- To do -
Answer these questions using the slimrat plugin guide below.
1. Which two slimrat-specific packages must every plugin include at a minimum?
2. Whose copyright in the sample header covers 2009 only?
3. In what language does the header say slimrat is scripted?

- Source document -
↓↓↓
In order to function correctly, every plugin needs to do some very essential stuff:

  • provide licensing information,
  • set the build number,
  • configure a unique package name,
  • extend the Plugin base class (which provides some essential functionality),
  • include slimrat-specific packages (at least: Log and Configuration),
  • include other needed packages (at least: WWW::Mechanize).

This is how the plugin should look like after adding those items:

# slimrat - Some plugin you wrote
#
# Copyright (c) 2008-2009 Přemek Vyhnal
# Copyright (c) 2009 Tim Besard
#
# This file is part of slimrat, an open-source Perl scripted
# command line and GUI utility for downloading files from
# several download providers.
# 
# Permission is hereby granted, free of charge, to any person
# obtaining a copy of this software and associated documentation
# files (the "Software"), to deal in the Software without
# restriction, including without limitation the rights to use,
# copy, modify, merge, publish, distribute, sublicense, and/or sell
# copies of the Software, and to permit persons to whom the
# Software is furnished to do so, subject to the following
# conditions:
# 
# The above copyright notice and this permission notice shall be
# included in all copies or substantial portions of the Software.
# 
# THE SOFTWARE IS PROVIDED "AS IS", WITHOUT WARRANTY OF ANY KIND,
# EXPRESS OR IMPLIED, INCLUDING BUT NOT LIMITED TO THE WARRANTIES
# OF MERCHANTABILITY, FITNESS FOR A PARTICULAR PURPOSE AND
# NONINFRINGEMENT. IN NO EVENT SHALL THE AUTHORS OR COPYRIGHT
# HOLDERS BE LIABLE FOR ANY CLAIM, DAMAGES OR OTHER LIABILITY,
# WHETHER IN AN ACTION OF CONTRACT, TORT OR OTHERWISE, ARISING
# FROM, OUT OF OR IN CONNECTION WITH THE SOFTWARE OR THE USE OR
# OTHER DEALINGS IN THE SOFTWARE.
↑↑↑
- Source excerpt -
↓↓↓
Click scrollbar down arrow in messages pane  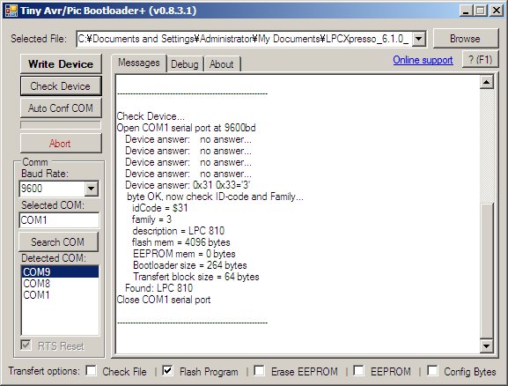tap(486, 346)
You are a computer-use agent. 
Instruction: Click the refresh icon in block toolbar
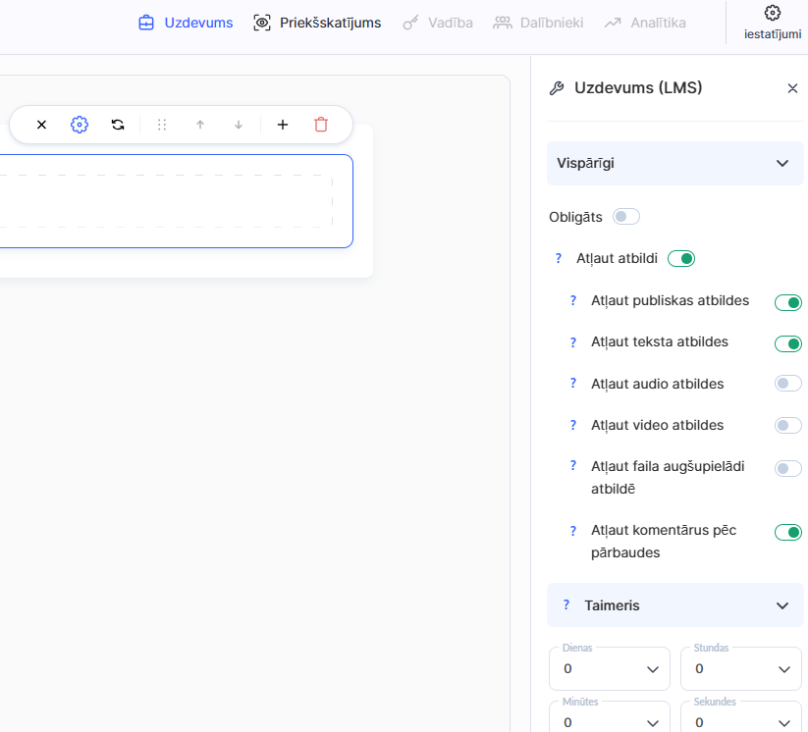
↑↑↑
- Full answer -
1. Log and Configuration
2. Tim Besard
3. Perl